All of that sets up this fight with Poirier for the interim lightweight strap, which happens to be a rematch from seven years ago. Back then Holloway was 20 years old and making his UFC debut, and Poirier was 23 and considered a top prospect. Poirier won that battle of green youths via a first-round submission. It feels like a million years ago.
Fast-forward to 2019 and it’s Holloway who has all the eyes on him. He has won 13 straight fights—a nearly unheard of run in the UFC (only Jon Jones and Anderson Silva have gone further)—with a pair of title defenses. He hasn’t gone to a decision since his bout with Ricardo Lamas in 2016. If he wins the lightweight title to go along with his 145-pound belt, he’ll become MMA’s next champ champ, following in the footsteps of Conor McGregor, Daniel Cormier, and Amanda Nunes as the only dual-weight-class champions.

WORK TASK -> Could you pick up the passage on the Holloway–Poirier rematch and carry it on from its last sentence?

INFORMATION GIVEN ->
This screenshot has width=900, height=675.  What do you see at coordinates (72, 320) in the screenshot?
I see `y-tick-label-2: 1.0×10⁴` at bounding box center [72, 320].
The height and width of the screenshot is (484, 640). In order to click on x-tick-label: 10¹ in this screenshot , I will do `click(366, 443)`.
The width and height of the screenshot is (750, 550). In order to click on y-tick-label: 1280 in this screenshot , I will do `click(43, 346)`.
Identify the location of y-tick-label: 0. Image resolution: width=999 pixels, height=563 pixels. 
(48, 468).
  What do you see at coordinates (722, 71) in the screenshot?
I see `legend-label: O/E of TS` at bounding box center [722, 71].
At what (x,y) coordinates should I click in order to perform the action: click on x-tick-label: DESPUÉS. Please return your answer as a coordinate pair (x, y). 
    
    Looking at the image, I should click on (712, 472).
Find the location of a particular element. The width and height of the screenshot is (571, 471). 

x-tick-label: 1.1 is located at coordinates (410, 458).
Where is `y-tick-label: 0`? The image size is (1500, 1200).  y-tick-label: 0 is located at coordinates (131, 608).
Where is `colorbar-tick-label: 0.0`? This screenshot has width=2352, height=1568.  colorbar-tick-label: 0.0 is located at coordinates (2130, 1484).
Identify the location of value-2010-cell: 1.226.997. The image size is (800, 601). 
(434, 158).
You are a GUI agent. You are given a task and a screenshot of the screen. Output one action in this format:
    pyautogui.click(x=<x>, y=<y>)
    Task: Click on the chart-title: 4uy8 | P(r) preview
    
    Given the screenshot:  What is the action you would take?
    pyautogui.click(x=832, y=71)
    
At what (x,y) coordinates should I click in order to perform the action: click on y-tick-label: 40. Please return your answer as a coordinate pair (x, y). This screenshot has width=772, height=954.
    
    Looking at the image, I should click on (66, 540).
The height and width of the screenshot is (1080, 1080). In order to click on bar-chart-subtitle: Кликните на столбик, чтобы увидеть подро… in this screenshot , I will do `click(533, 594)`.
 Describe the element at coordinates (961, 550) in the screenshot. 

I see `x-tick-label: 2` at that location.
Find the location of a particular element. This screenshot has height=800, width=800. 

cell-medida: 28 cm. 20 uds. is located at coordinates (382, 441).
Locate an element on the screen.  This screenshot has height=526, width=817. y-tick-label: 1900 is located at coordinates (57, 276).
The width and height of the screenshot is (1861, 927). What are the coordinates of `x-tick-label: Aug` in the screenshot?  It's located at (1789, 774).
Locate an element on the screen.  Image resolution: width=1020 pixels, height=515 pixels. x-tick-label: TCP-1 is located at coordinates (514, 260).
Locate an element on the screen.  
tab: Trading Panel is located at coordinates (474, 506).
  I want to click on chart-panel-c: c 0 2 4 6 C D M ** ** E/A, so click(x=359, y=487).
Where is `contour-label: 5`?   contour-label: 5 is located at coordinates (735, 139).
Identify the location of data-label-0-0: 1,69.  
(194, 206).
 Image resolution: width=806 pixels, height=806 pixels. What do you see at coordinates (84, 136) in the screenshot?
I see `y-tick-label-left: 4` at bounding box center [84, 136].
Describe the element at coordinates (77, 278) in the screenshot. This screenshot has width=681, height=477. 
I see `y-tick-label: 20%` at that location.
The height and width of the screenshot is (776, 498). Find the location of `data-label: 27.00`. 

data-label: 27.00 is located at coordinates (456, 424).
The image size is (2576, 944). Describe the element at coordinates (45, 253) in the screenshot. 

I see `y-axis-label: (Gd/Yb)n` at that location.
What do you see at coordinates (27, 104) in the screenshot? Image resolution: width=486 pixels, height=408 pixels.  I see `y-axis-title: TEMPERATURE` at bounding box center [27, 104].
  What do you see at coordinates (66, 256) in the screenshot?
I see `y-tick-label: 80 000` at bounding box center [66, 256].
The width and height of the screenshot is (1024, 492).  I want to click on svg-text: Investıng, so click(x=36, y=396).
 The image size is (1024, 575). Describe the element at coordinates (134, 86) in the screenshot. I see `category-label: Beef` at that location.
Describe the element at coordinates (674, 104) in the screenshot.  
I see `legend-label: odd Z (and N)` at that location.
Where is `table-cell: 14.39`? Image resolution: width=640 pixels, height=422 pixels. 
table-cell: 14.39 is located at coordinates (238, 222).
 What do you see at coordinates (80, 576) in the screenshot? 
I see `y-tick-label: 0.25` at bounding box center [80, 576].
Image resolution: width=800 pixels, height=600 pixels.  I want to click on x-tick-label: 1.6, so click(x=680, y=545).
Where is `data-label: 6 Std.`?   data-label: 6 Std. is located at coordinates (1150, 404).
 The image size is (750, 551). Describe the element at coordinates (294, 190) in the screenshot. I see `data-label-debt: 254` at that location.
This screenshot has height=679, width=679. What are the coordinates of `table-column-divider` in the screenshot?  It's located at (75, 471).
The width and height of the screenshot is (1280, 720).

ANSWER BELOW ->
It’s not going to be easy. Poirier has been a monster as of late, having finished former champions Anthony Pettis (submission), Justin Gaethje (TKO), and Eddie Alvarez (TKO) in his past three. Given that there’s a symbolic belt on the line, and presumably a lucrative fight against Nurmagomedov hanging in the balance—and given that each man has been collecting end-of-the-night bonuses regularly over the past couple of years—this has the look of an instant classic.
Round 2: Izzy Time
A lot has been made about Israel Adesanya’s rapid ascension from blue-chip prospect to contender, and really, when you break it down, it is pretty mind-boggling. Since he debuted against Rob Wilkinson in February 2018, Nurmagomedov, McGregor, and Jones—the biggest draws in the sport—have fought a combined five times in the UFC. That’s the exact number of times that Adesanya has fought in that period. And this weekend against Kelvin Gastelum will be six, making him like a fight game phoenix.
This is one of those fights that can work over the imagination a little bit. Gastelum, a stunningly efficient middleweight who quietly keeps winning, is a condensed 5-foot-9 southpaw with a reach that’s barely over 70 inches. He is built like a fire hydrant. Adesanya, by comparison, is a wiry 6-foot-4 with a reach of 80 inches. It’s like a noontime shadow taking on a late afternoon shadow. In reality, it’s a fight that could play out any number of ways.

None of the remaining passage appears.